This is pretty much how my life is going right now. Going, Going, gone!!
I just got all excited to talk to you about Halloween, my trip to Eckert's, pumpkin picking, corn mazes, Halloween treats and the like and bam! It's over. I'm sure you made it through just fine with no complaints. You barely missed me at all. But, my sanity missed you. If you're out there or not it makes me feel better to chat away to you anyway. But, new mommy hood doesn't allow much for it.
I'm hoping to get better. I feel I'm slowly digging myself out of the newborn hole I've fallen into. With every week that goes by I feel I'm checking something off my list. But, it's a long list. I have a room upstairs that needs to be organized, right. I have a dining room full of old furniture that needs to go. When? I have a desk that no matter how many times I have cleaned it off, things keep piling up. SO, something has to change with that. It stresses my mind.
But, right now? I'm getting Madison's birthday invitations out. And just in time since folks will only have a couple of days to figure out if they can make it. ugh..
Sam is growing huge. It's like I thought, "let's feed him cereal" and it's like Popeye and spinach. Suddenly he's rolling over, playing with toys always, wanting his Daddy and trying to talk and sit up like a big boy. What? It's like "thanks for the cereal, mom! I'll be seeing you!"

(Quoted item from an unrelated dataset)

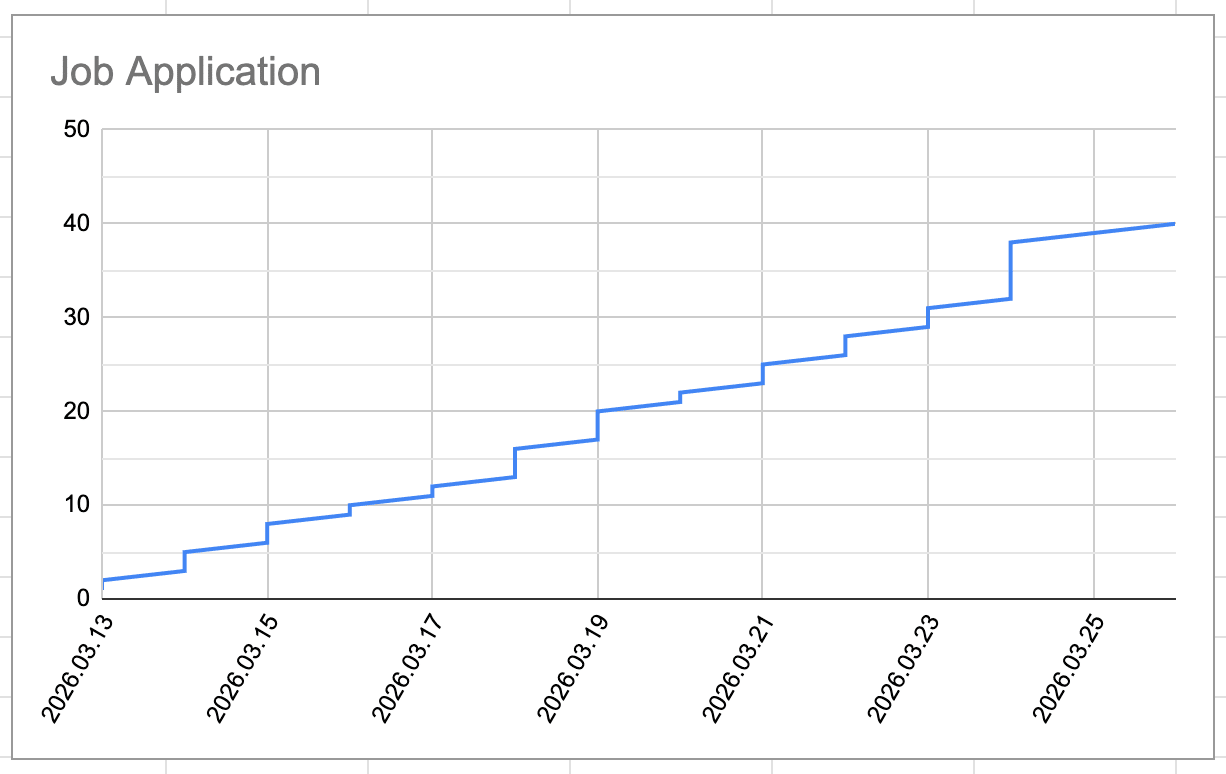Click the y-axis label 30
Image resolution: width=1226 pixels, height=774 pixels.
76,317
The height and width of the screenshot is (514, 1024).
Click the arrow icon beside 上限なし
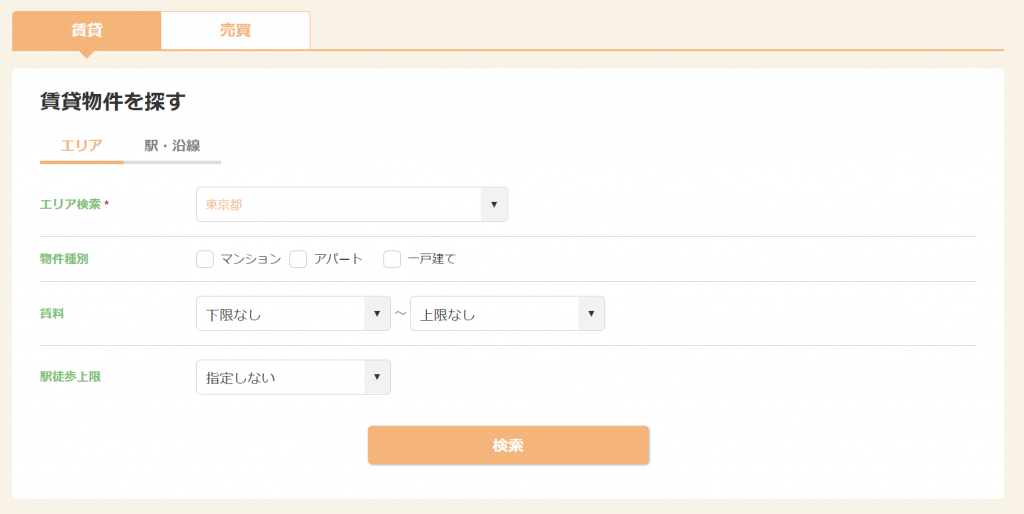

And, Madi is going to be 4? What?? Can't we stop this train? I still remember her sitting, eating her cereal, angry with me because I'm not fast enough. Crazy.
Time goes by too fast. And, it's proven here with my once a month post.
Please know that I'm thinking about you. I'm logging photos, projects and things to share with you. I just have no time to do it. Maybe. Some day. The fog will lift.